Education: The Man Who Played George

3 minute read
TIME

No teacher or parent in the city of Evanston. Ill. (pop. 75,300) cared more deeply about the Orrington elementary school than Swedish-born Hjalmar Andersson. For 23 years as janitor, he kept the building clean and in good repair: no matter how much there was to do, he always had time to joke or chat with the pupils and listen to their troubles. But for all his good humor, Janitor Andersson is a stubborn man. Last week he was barred from the school he loves because of a rather odd and lonely crusade.

The crusade began in 1955 when the state legislature passed the famed Broyles law requiring public employees to sign an anti-Communist loyalty oath to uphold the U.S. and Illinois Constitutions. Lutheran Andersson decided that the oath was a subtle limitation on an American’s freedom to speak his mind.
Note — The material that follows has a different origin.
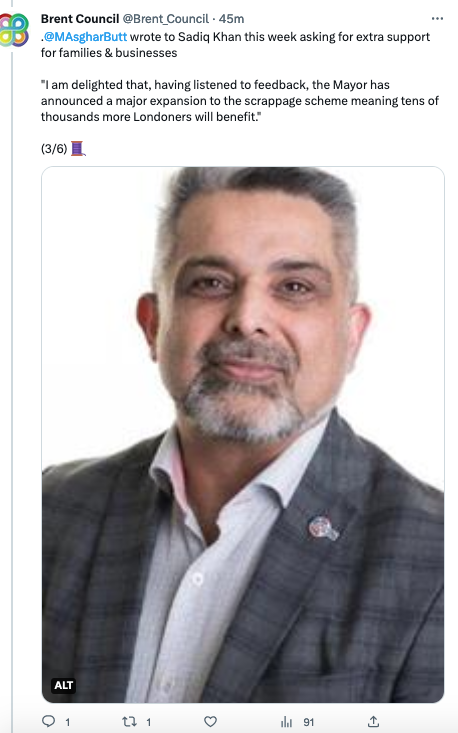Click the thread spool emoji

pyautogui.click(x=78, y=149)
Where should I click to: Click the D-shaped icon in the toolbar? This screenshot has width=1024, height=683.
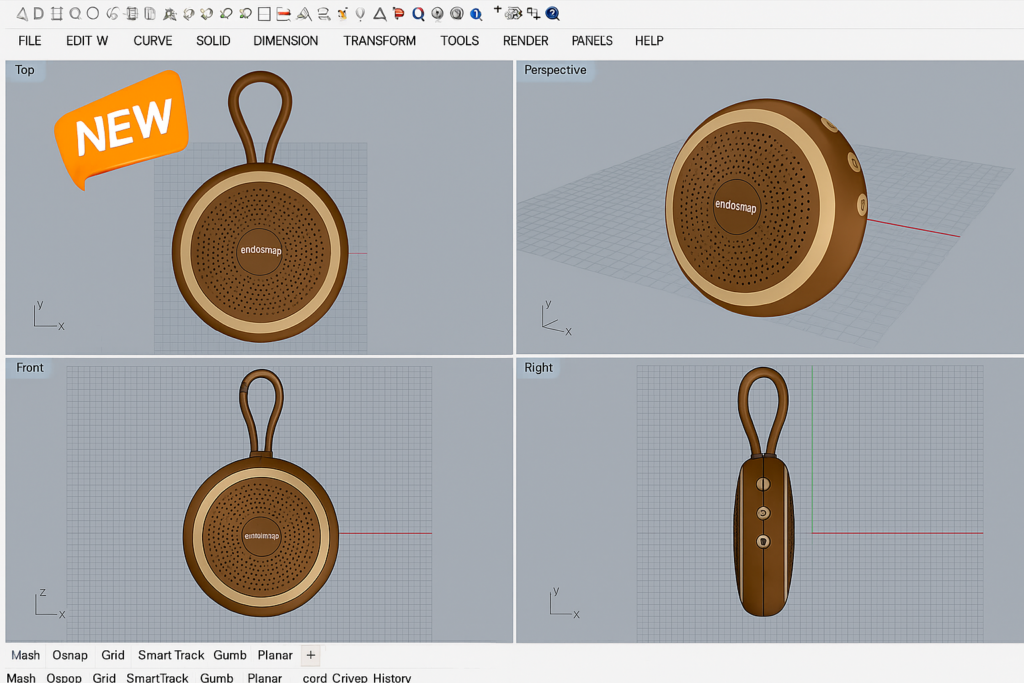38,14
Unlike the hundreds of teachers who agreed with him but still bowed to the law, he flatly refused to sign. “I pledged my allegiance to the United States and to God when I took my citizenship oath in 1932,” said he. “Must I then swear loyalty to one of its states, too?” In any case, there were just too many people around “who would chip away at our freedom and make us afraid to voice our belief.”

Unable to tear himself away from his school, he kept on working as if nothing had happened. But since the school board could not legally pay him. he had to live on his $3,500 savings, while almost $7,500 in back paychecks piled up in the school safe. To make matters worse, the Internal

Revenue Service said that he owed $25.33 in taxes on his 1955 salary. Though he wrote the service that his salary had been stopped, the revenuers were back again the next year with an additional demand for $69. Meanwhile, the school board began to get a bit embarrassed about having an unpaid crusader around. Last month, at the board’s request,Janitor Andersson finally quit.
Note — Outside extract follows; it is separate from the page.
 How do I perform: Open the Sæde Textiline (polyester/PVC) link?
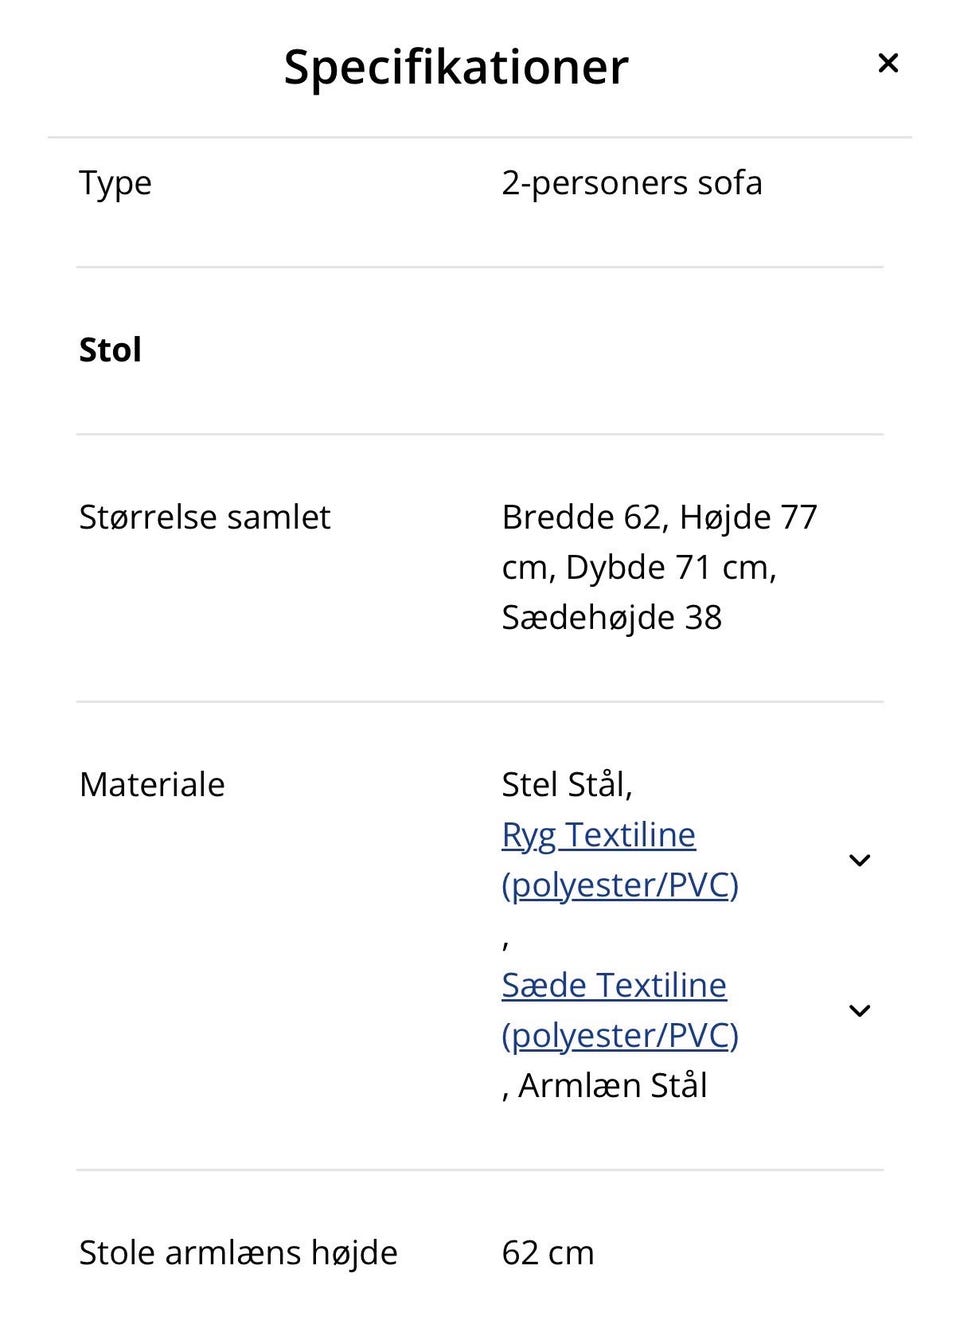coord(613,985)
Letters poured in from his former pupils. “I want you to stay in school.” wrote one little girl. “You always meet us at the door.” wrote another, “and are so joyful.” But last week, his savings gone,52-year-old Bachelor Andersson began looking for another job, still determined, foolishly or not, never to sign the oath. “Too many people say ‘Let George do it,'” he explains, “even in matters involving defense of individual freedom. Someone has to be George.” But being George is not easy. “The day goes fast,” says Hjalmar Andersson quietly, “when all the children are around you.”